▸ **Supplied records**:
==================================================

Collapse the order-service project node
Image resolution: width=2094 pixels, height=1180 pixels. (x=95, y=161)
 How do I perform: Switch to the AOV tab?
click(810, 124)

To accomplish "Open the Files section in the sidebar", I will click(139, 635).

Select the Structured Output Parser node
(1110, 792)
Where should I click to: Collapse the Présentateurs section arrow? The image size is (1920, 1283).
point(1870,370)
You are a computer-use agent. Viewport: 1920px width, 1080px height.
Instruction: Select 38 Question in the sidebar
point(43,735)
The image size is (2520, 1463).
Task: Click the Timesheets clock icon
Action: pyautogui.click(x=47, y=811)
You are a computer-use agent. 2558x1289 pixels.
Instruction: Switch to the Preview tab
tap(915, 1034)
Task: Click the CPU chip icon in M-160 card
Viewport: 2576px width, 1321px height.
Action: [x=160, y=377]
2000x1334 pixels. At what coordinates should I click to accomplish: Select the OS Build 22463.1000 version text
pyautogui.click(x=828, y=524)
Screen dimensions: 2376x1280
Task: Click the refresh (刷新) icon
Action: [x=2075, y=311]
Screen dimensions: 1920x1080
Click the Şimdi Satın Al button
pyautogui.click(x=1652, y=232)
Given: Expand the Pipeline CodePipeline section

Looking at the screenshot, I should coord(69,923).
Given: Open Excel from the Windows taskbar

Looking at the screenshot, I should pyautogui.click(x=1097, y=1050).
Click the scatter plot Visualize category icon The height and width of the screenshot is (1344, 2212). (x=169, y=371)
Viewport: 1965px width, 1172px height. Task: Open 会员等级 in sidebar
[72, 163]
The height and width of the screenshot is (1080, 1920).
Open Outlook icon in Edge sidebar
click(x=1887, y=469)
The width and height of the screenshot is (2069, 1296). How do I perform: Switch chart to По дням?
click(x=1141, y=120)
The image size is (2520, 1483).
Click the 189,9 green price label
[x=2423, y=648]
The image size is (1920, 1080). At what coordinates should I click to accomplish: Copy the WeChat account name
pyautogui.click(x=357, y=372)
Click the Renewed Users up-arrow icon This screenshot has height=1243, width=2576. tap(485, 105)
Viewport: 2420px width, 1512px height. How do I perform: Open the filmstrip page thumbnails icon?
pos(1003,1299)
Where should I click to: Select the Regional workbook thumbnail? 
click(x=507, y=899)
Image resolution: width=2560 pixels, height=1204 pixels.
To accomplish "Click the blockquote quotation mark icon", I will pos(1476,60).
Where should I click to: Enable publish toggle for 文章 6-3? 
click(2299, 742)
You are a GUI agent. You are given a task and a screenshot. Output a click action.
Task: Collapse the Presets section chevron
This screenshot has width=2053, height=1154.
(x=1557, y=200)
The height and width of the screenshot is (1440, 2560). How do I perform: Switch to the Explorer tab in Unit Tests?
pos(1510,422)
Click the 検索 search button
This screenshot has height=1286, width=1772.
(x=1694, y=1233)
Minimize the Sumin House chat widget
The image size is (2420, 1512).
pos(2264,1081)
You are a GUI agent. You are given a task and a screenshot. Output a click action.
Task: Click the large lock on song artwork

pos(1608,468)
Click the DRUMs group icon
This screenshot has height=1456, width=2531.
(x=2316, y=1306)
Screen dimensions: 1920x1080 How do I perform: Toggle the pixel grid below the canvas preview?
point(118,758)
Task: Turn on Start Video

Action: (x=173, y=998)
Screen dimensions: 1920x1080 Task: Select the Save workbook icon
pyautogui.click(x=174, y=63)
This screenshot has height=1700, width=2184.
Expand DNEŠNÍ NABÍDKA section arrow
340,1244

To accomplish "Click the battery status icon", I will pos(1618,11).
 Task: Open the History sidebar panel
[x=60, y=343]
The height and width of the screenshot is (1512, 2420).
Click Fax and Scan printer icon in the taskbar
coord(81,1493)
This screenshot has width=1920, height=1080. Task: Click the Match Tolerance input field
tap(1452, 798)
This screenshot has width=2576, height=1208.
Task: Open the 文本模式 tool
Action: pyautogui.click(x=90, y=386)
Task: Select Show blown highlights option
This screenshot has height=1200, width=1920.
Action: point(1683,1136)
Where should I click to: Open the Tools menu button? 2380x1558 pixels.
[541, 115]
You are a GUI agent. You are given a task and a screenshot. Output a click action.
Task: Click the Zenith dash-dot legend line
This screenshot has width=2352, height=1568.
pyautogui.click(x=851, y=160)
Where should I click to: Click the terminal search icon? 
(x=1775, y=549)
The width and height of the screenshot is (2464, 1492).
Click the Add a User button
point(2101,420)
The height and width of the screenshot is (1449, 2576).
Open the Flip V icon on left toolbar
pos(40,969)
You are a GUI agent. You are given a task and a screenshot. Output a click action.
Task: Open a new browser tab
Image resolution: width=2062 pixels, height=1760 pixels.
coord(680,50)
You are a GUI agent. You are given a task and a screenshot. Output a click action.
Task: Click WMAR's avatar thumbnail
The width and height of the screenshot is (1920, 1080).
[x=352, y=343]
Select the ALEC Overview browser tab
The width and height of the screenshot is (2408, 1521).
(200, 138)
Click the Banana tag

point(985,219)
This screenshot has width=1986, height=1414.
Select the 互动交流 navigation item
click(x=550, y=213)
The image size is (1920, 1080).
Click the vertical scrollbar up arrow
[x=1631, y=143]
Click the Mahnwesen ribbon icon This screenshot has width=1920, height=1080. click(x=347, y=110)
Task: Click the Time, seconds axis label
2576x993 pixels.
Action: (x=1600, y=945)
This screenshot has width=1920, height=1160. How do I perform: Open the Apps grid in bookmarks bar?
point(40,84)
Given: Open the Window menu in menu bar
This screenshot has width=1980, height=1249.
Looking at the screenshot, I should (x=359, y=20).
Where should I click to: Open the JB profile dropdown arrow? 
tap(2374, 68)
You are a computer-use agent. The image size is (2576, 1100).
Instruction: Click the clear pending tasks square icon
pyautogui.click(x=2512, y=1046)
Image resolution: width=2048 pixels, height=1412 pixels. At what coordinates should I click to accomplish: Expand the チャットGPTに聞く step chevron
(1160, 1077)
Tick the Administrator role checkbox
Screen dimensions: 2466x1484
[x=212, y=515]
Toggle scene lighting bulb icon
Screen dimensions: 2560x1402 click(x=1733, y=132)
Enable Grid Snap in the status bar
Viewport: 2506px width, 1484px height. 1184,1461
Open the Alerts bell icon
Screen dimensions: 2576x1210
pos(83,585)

==================================================

▸ **Problem**: All lines above that hold the string "will" should be copied.

▸ **Exercise solution**:
To accomplish "Open the Files section in the sidebar", I will click(139, 635).
To accomplish "Click the blockquote quotation mark icon", I will pos(1476,60).
To accomplish "Click the battery status icon", I will pos(1618,11).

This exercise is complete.